Material provided:
= = =
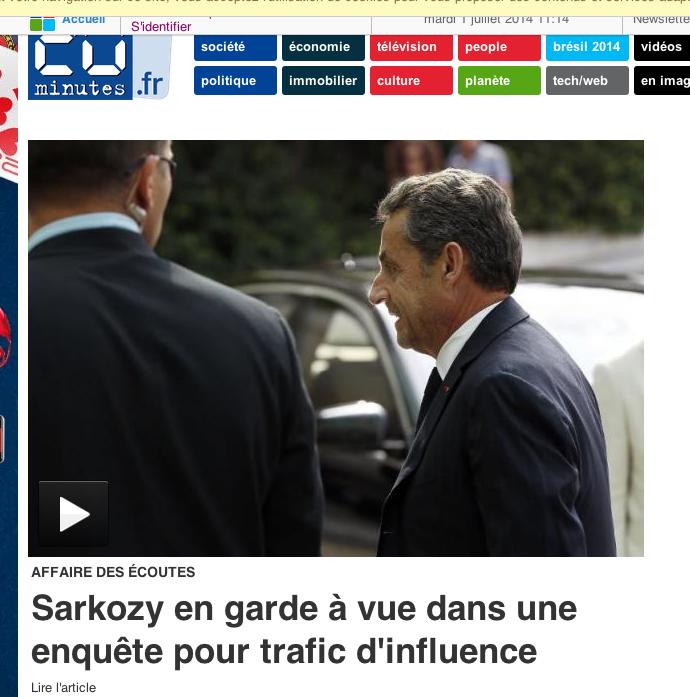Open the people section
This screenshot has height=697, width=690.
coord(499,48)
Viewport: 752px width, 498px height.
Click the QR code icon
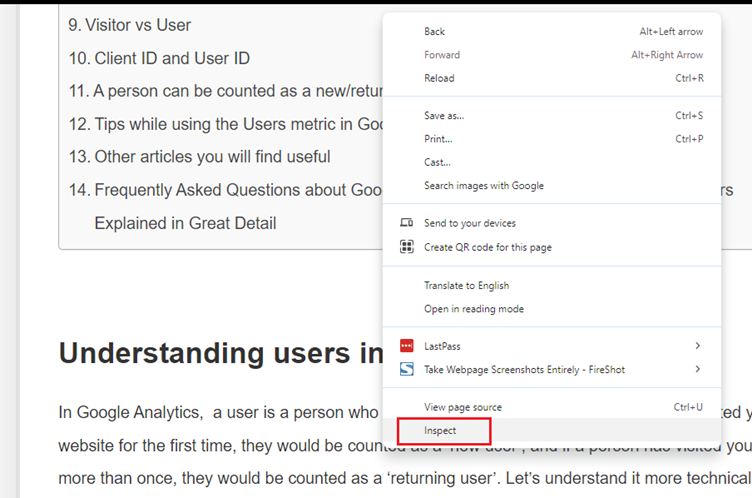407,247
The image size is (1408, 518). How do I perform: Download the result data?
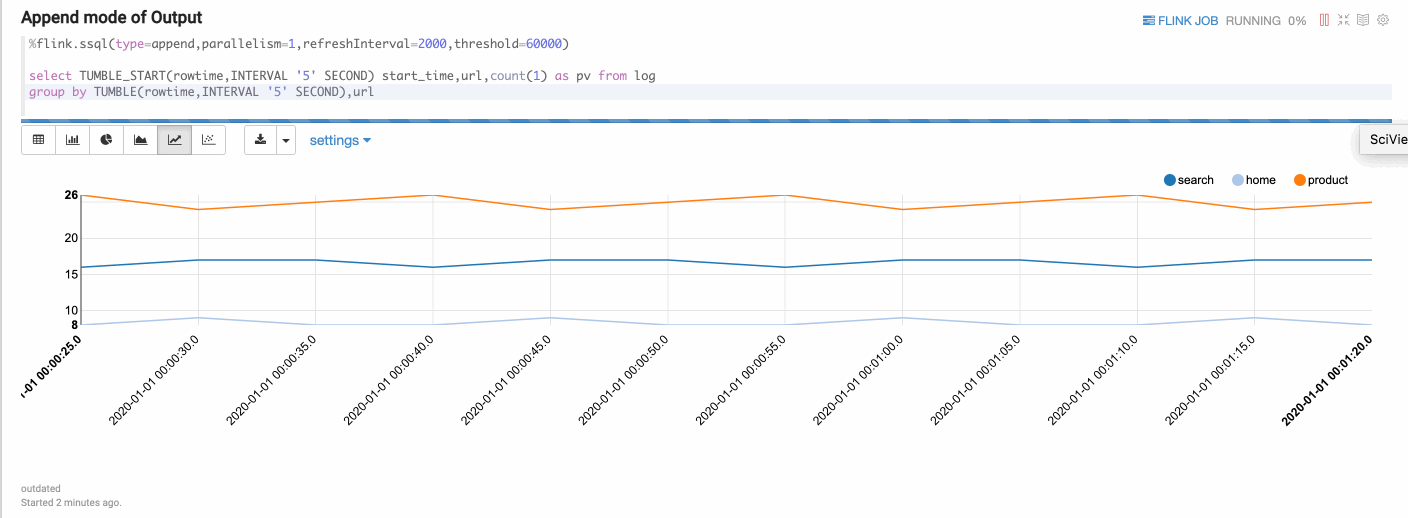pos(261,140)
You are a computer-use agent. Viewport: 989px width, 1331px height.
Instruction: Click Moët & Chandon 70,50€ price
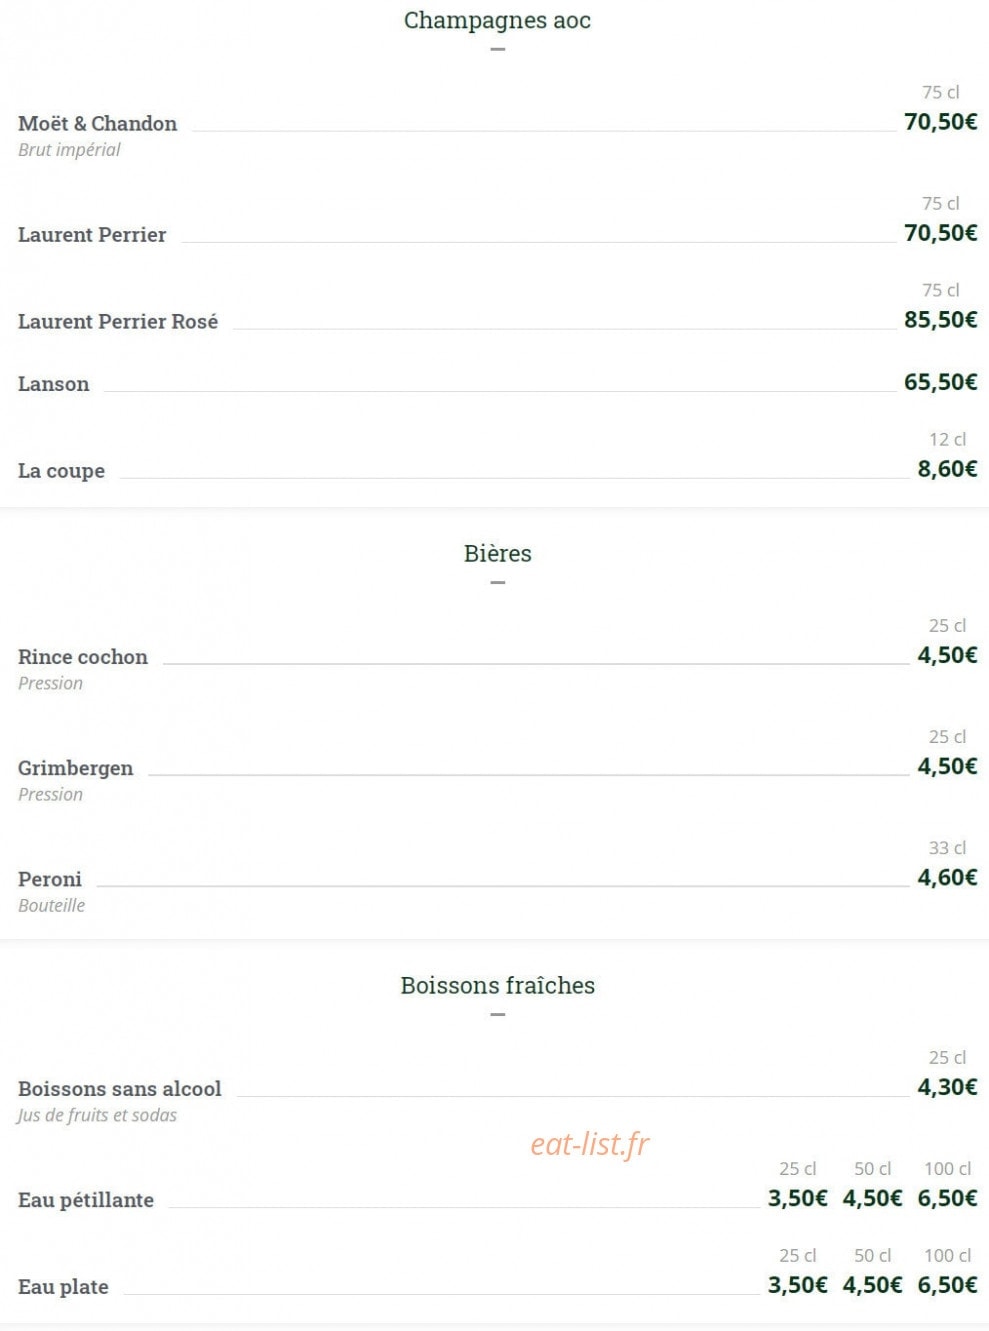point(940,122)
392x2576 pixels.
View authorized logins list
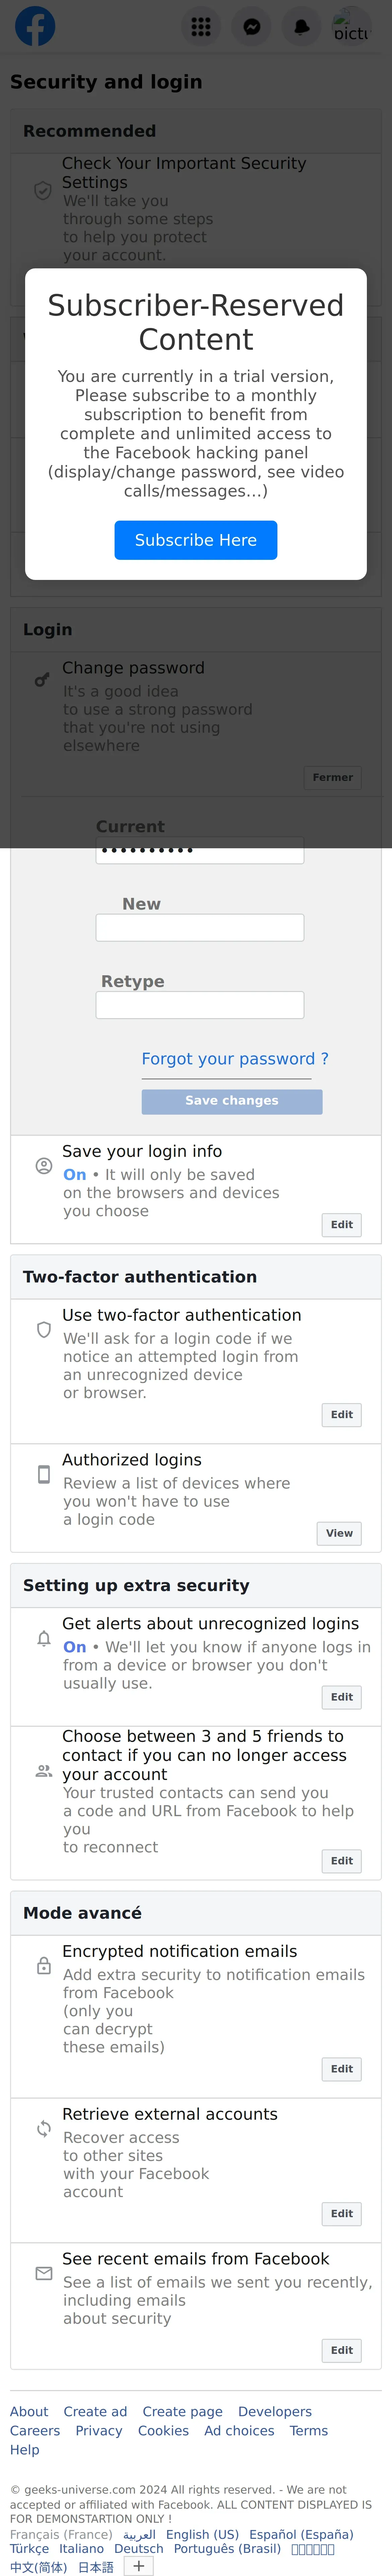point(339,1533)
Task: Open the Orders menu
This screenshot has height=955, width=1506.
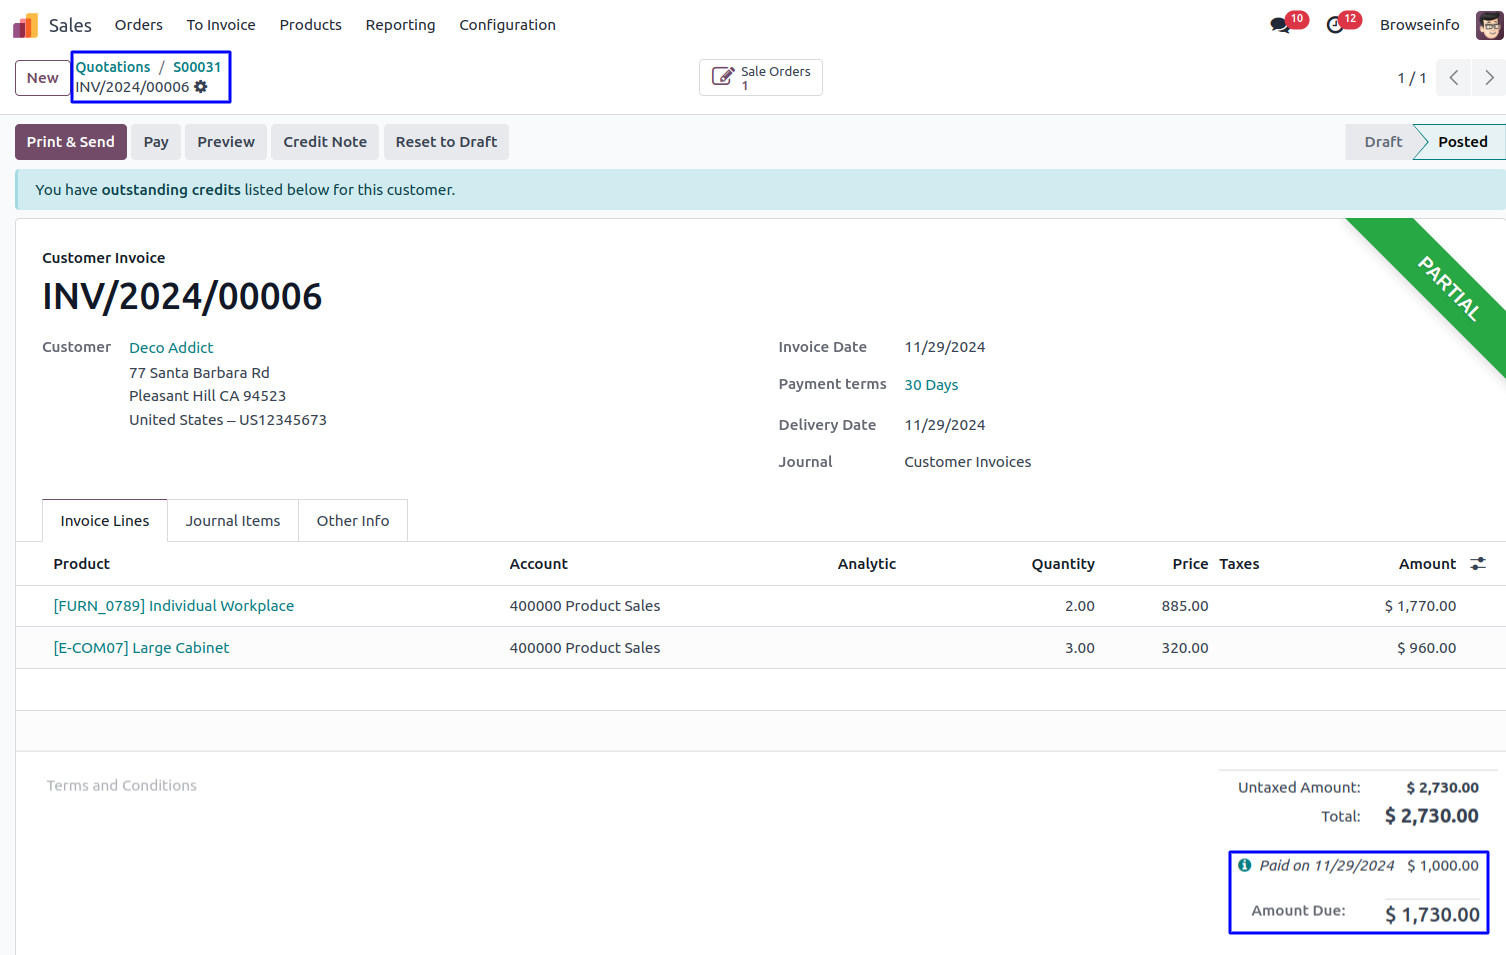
= = =
The task: Write the lines out word for word, starting at the one with "Viewport: 752px width, 498px height." and stopping after the last line of the material above, with pictures excluded.

Solution to the exercise:
Viewport: 752px width, 498px height.
Click the QR code icon
407,247
The image size is (1408, 518). How do I perform: Download the result data?
pos(261,140)
You are a computer-use agent. Viewport: 989px width, 1331px height.
Instruction: Click Moët & Chandon 70,50€ price
point(940,122)
392x2576 pixels.
View authorized logins list
point(339,1533)
Task: Open the Orders menu
This screenshot has height=955, width=1506.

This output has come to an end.